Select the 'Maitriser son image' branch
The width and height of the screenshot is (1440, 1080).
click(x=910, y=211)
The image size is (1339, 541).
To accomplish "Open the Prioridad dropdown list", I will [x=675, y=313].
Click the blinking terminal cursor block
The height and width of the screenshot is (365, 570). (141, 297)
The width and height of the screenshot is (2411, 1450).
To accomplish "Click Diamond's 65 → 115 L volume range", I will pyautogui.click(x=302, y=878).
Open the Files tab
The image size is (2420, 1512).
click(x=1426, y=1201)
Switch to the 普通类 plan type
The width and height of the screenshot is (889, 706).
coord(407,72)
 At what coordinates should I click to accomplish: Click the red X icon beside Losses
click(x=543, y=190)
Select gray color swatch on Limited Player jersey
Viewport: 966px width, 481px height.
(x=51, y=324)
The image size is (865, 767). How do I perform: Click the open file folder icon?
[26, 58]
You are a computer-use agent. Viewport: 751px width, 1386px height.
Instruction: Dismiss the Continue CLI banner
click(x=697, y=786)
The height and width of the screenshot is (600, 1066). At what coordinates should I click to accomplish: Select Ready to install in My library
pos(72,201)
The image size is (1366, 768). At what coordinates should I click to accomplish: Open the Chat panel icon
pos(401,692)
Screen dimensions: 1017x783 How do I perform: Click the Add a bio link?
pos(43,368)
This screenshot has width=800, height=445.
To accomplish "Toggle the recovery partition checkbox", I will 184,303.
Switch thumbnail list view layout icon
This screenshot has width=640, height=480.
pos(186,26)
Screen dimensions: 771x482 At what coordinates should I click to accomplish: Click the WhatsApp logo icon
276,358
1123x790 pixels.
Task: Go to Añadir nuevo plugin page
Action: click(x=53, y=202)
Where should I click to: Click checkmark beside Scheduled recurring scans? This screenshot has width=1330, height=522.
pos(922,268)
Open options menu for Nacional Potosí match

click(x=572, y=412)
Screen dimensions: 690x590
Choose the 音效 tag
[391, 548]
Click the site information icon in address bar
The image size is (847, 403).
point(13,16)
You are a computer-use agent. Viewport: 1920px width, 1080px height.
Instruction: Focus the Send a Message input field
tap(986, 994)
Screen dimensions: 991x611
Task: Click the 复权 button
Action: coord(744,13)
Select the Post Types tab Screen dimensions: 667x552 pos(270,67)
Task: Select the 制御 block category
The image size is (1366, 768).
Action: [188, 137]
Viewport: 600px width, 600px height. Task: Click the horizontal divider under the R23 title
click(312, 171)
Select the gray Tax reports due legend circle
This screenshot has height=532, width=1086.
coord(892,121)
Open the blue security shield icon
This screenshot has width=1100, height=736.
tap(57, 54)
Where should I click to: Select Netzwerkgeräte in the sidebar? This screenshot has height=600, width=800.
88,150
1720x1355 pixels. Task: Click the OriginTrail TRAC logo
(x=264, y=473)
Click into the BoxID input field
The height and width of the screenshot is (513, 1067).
***
WHAT TO PRODUCE:
Starting at the first line and ending at the last, restate the material word for word.

RESPONSE BELOW:
Select the 'Maitriser son image' branch
The width and height of the screenshot is (1440, 1080).
click(x=910, y=211)
The image size is (1339, 541).
To accomplish "Open the Prioridad dropdown list", I will [x=675, y=313].
Click the blinking terminal cursor block
The height and width of the screenshot is (365, 570). (141, 297)
The width and height of the screenshot is (2411, 1450).
To accomplish "Click Diamond's 65 → 115 L volume range", I will pyautogui.click(x=302, y=878).
Open the Files tab
The image size is (2420, 1512).
click(x=1426, y=1201)
Switch to the 普通类 plan type
The width and height of the screenshot is (889, 706).
coord(407,72)
 At what coordinates should I click to accomplish: Click the red X icon beside Losses
click(x=543, y=190)
Select gray color swatch on Limited Player jersey
Viewport: 966px width, 481px height.
(x=51, y=324)
The image size is (865, 767). How do I perform: Click the open file folder icon?
[26, 58]
You are a computer-use agent. Viewport: 751px width, 1386px height.
Instruction: Dismiss the Continue CLI banner
click(x=697, y=786)
The height and width of the screenshot is (600, 1066). At what coordinates should I click to accomplish: Select Ready to install in My library
pos(72,201)
The image size is (1366, 768). At what coordinates should I click to accomplish: Open the Chat panel icon
pos(401,692)
Screen dimensions: 1017x783 How do I perform: Click the Add a bio link?
pos(43,368)
This screenshot has width=800, height=445.
To accomplish "Toggle the recovery partition checkbox", I will 184,303.
Switch thumbnail list view layout icon
This screenshot has width=640, height=480.
pos(186,26)
Screen dimensions: 771x482 At what coordinates should I click to accomplish: Click the WhatsApp logo icon
276,358
1123x790 pixels.
Task: Go to Añadir nuevo plugin page
Action: click(x=53, y=202)
Where should I click to: Click checkmark beside Scheduled recurring scans? This screenshot has width=1330, height=522.
pos(922,268)
Open options menu for Nacional Potosí match

click(x=572, y=412)
Screen dimensions: 690x590
Choose the 音效 tag
[391, 548]
Click the site information icon in address bar
The image size is (847, 403).
point(13,16)
You are a computer-use agent. Viewport: 1920px width, 1080px height.
Instruction: Focus the Send a Message input field
tap(986, 994)
Screen dimensions: 991x611
Task: Click the 复权 button
Action: coord(744,13)
Select the Post Types tab Screen dimensions: 667x552 pos(270,67)
Task: Select the 制御 block category
The image size is (1366, 768).
Action: [188, 137]
Viewport: 600px width, 600px height. Task: Click the horizontal divider under the R23 title
click(312, 171)
Select the gray Tax reports due legend circle
This screenshot has height=532, width=1086.
coord(892,121)
Open the blue security shield icon
This screenshot has width=1100, height=736.
tap(57, 54)
Where should I click to: Select Netzwerkgeräte in the sidebar? This screenshot has height=600, width=800.
88,150
1720x1355 pixels. Task: Click the OriginTrail TRAC logo
(x=264, y=473)
Click into the BoxID input field
The height and width of the screenshot is (513, 1067).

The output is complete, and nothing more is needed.